The Little Thought About Hospital Choice

August 10th, 2009

Back in April I asked if there was a Yelp for hospitals. I didn’t really get an answer, but just today I ran across this quote from Consumer Reports by way of the blog Overcoming Bias:

Fifty-nine percent of patients in our survey did not enter the hospital through the emergency room, so they might have had a choice of which hospital to go. But 65 percent [of these] simply went to the hospital their physician recommended or was affiliated with. Forty percent chose a hospital for its location, and 28 percent because it was in their health plan’s network. (Respondents were asked for their top three reasons.) Only 11 percent chose the hospital for its record in treating their condition, and only 2 percent on the basis of the hospital’s ratings in books or magazines or online. (Consumer Reports, September 2009, “Patients Beware,” pp. 18-23.)

That 2 percent number surprises me, but not really. I mean I would guess it’s the same for doctors, only difference is we always asks friends/family/coworkers for recommendations in that sphere. I would guess most people don’t check reviews on doctors before choosing them, instead relying on that word of mouth. But how come there is no word of mouth for hospitals? My guess is that it just doesn’t occur to most people that they can choose.

2 Responses to “The Little Thought About Hospital Choice”

  1. david foster says:

    “Only 11 percent chose the hospital for its record in treating their condition, and only 2 percent on the basis of the hospital’s ratings in books or magazines or online.”

    How do they know what the hospital’s record in treating their condition is, unless they look it up somewhere?

  2. I’m surprised I didn’t respond to your original post, because when I was researching social media x hospitals for an online marketing agency, I found a bunch of hospitals and physicians networks on Yelp. just do a search on Yelp for Kaiser, John Muir Health, Sutter Health, or your hospital/network of choice…

    as for rating sites dedicated specifically to hospitals, there are a few, e.g.

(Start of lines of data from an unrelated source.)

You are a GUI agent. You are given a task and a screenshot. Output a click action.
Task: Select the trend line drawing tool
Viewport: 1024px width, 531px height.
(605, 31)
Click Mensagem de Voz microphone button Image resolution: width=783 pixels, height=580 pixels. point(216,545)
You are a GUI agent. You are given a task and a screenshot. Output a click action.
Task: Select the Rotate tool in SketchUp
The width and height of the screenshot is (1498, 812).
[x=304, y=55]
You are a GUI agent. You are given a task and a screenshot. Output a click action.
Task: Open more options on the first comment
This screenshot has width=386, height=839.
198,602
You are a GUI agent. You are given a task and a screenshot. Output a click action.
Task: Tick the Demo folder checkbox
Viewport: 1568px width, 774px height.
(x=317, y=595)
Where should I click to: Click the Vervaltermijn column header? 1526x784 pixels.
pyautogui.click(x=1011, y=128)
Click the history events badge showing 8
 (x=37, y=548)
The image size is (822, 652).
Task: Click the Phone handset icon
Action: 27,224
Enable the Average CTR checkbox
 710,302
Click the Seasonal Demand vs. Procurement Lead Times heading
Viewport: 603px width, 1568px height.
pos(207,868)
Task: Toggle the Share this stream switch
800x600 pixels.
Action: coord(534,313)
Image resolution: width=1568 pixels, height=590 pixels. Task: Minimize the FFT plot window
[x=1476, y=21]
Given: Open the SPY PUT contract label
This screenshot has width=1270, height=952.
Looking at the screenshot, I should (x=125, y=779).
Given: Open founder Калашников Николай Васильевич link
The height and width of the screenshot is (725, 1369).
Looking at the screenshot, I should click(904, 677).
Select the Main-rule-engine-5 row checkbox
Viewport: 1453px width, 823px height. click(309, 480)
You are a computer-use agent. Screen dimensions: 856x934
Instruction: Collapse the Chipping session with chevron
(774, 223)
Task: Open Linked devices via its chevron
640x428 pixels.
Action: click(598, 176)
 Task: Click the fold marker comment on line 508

HealthGrades.com and HospitalCompare.HHS.gov. (and of course there are rating sites specifically for doctors, e.g. RateMyDoctor.net, RateMDs.com, among others.)

    “I mean I would guess it’s the same for doctors, only difference is we always asks friends/family/coworkers for recommendations in that sphere.”

    now this is an interesting yet arguable speculation, and one that is highly relevant to all the algorithmic vs. social search warring that’s going on right now. the question is: who do we consult (i.e. which types of search do we use) for which types of information? attempting an answer requires identifying types of search, types of information, and elaborating a model. a related comment I left on a WIRED article is pasted below….

    + + +

    WIRED: “Facebook thinks its members will turn to their friends – rather than Google’s algorithms – to navigate the web.” (http://www.wired.com/techbiz/it/magazine/17-07/ff_facebookwall)

    sgerson: I see this pattern often: current strategy exists, new strategy emerges, people decide new strategy is better in some meaningless absolute sense and wonder whether it will entirely usurp current strategy, new strategy is experimented with, and ultimately integrated into diversifying portfolio of strategies – which includes both new and old. Rinse, dry, repeat. Print publishing will not die, but simply renegotiate its function with online publishing. Similarly, the non-social web (or non-social venues on the web) will not die, but simply renegotiate its function with the social web. (Oh and rarely do strategies go entirely extinct; they may continue existing but change their function to artsy/historical artifacts, e.g. typewriters.) When I’m looking for good restaurants or unique Valentine’s Day gifts, it may make sense to ask friends. But when I want to learn about some obscure surgery that my friends know nothing about, it may not (in this case, it may make more sense to ask an expert community). And when I want to learn about sex change operations because I’m transgender, which is something my parents and most folks in my life don’t know, it may make sense to be entirely anonymous. Facebook is articulating the social side of the spectrum of our experience of the web, but ultimately, it’s just making online life more similar to offline life. Or rather, more similar to life – in which we choose to be social, non, and/or anonymous, depending on the circumstances. So the juicy question for me is: under which circumstances/for which types of information interaction [clearly not sure how to frame this question] to use which type of web [crudely, the spectrum from non-social social]? In other words, the juice is in developing an actual model, vs. indiscriminately painting the social web as the future of the web.